Waterloo’s startup engine is in hyper drive

Waterloo’s startup engine is in hyper drive

This guest blog is part of a monthly series featuring MaRS’ partners across Ontario and their up-and-coming companies.

Given the strong tradition of bootstrapping in Waterloo Region, it’s fitting that the Communitech Hub is housed in a former tannery.

Not only was the sprawling, yellow-brick headquarters of the Lang Tanning Company the largest supplier of shoe leather (and bootstraps, likely) in the British Empire, but it is an apt symbol of what this part of Ontario is and has always been: an industrious community that constantly reinvents itself and punches above its weight.




Through its many programs, services and events, Communitech has become an ever-larger catalyst in this process since being founded as a member-funded non-profit organization in 1997.

That’s when a small but influential group of local technology entrepreneurs gathered around a common cause: to attract top talent and capital to Waterloo Region’s growing technology sector so that we could compete with the world’s best.

Since then, Communitech has been designated a Regional Innovation Centre in partnership with the Accelerator Centre in Waterloo, which offers acceleration support for early-stage companies as part of the Ontario Network of Excellence. The Communitech Hub is also a Sector Innovation Centre, a provincial asset for any company interested in commercialization in the digital media space.

So far, the results speak for themselves. Here are some highlights:

  • In 2012, our region saw $300 million in venture capital, private equity and angel investment, compared with $7 million in 1997.
  • Waterloo Region is now home to about 1,000 technology companies, including more than 450 startups.
  • In April, Communitech launched HYPERDRIVE, a $30-million-plus startup incubator that offers seed investment, chances to pitch for venture funding and 24 months of mentoring and support.
  • Communitech’s Peer2Peer Network is Canada’s largest and continues to grow, with more than 30 monthly groups available to employees of our member companies who serve in similar roles or specialties.

Other offerings include the Apps Factory, in which developers build commercially viable applications; Industry and Capital Collision days, which connect promising startups with larger strategic partners and potential investors; numerous networking events throughout the year; and partnering initiatives with larger established companies including Research In Motion, OpenText, Christie Digital, Google and others.
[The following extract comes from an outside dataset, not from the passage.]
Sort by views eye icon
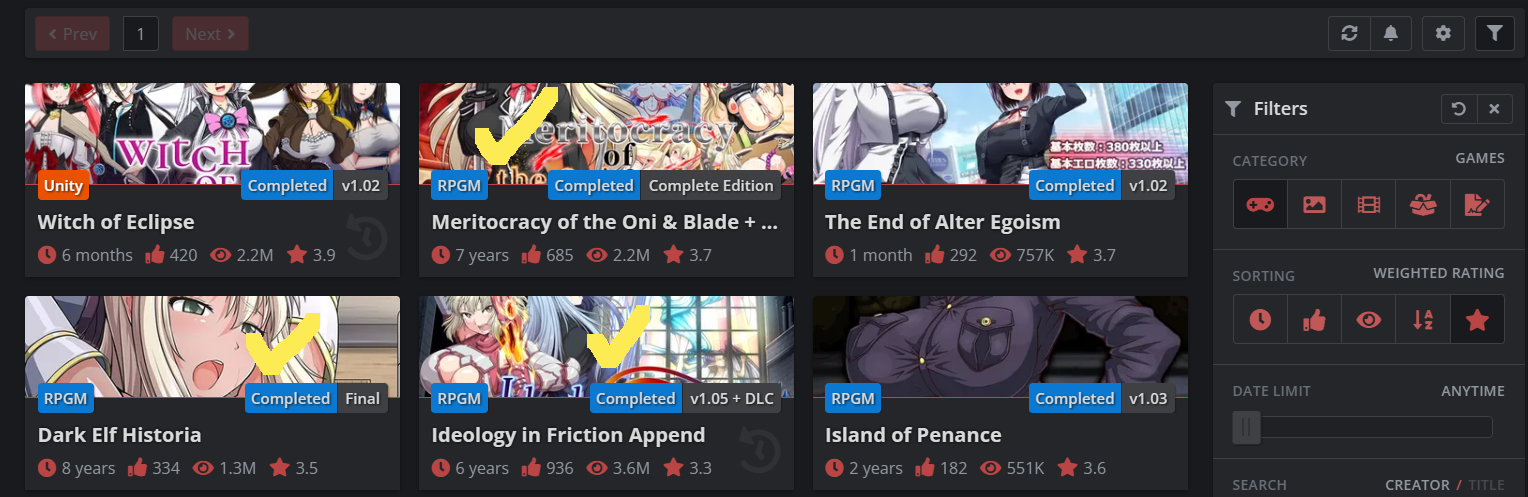This screenshot has width=1528, height=497. click(x=1368, y=319)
Here are some examples of recent successes among our companies:

Vidyard helps businesses, bloggers and others post videos to their websites simply and effectively. Real-time analytics allow users to monitor their videos’ performances in detail, issue calls to action and syndicate their content, enabling them to convert viewers into customers. Founded in 2011, Vidyard completed the Y Combinator accelerator program and raised $1.65 million in venture funding from a slate of top Silicon Valley investors. Its platform recently surpassed one million plays per day.







Magnet Forensics (formerly JADSoftware) is a great example of the regenerative power of Waterloo Region’s tech ecosystem. The company’s data recovery software was developed in 2009 by Jad Saliba, a local police constable who had previously studied computer science and worked at software giant OpenText. In 2011, Saliba teamed up with Adam Belsher, a seasoned former executive from BlackBerry maker Research In Motion, to market his Internet Evidence Finder program to law enforcement agencies around the world. Revenue-positive and growing quickly since Day 1, Magnet Forensics has been a key factor in numerous high-profile investigations.

BufferBox is a hardware startup founded by a group of University of Waterloo mechatronics students who wanted to solve the persistent and common problem of missed parcel deliveries. Their kiosks allow online shoppers to have their packages delivered to the company’s green and white PIN-activated BufferBoxes, which recently debuted in five GO Transit stations and will appear in 100 Ontario locations by the end of 2013. Based in the Communitech Hub’s VeloCity Garage, BufferBox made a splash in Silicon Valley when it finished Y Combinator’s summer 2012 program and landed on TechCrunch’s Top 10 startups list.

Note: On November 30, BufferBox announced that it has been acquired by Google and will continue developing in Kitchener-Waterloo under the guidance of Google’s headquarters upstairs from the Communitech Hub.

With new companies coming through Communitech’s doors at a rate of more than one each day for more than a year now, it’s a safe bet that you’ll be hearing a lot more about successes like these in the future—and we look forward to telling them.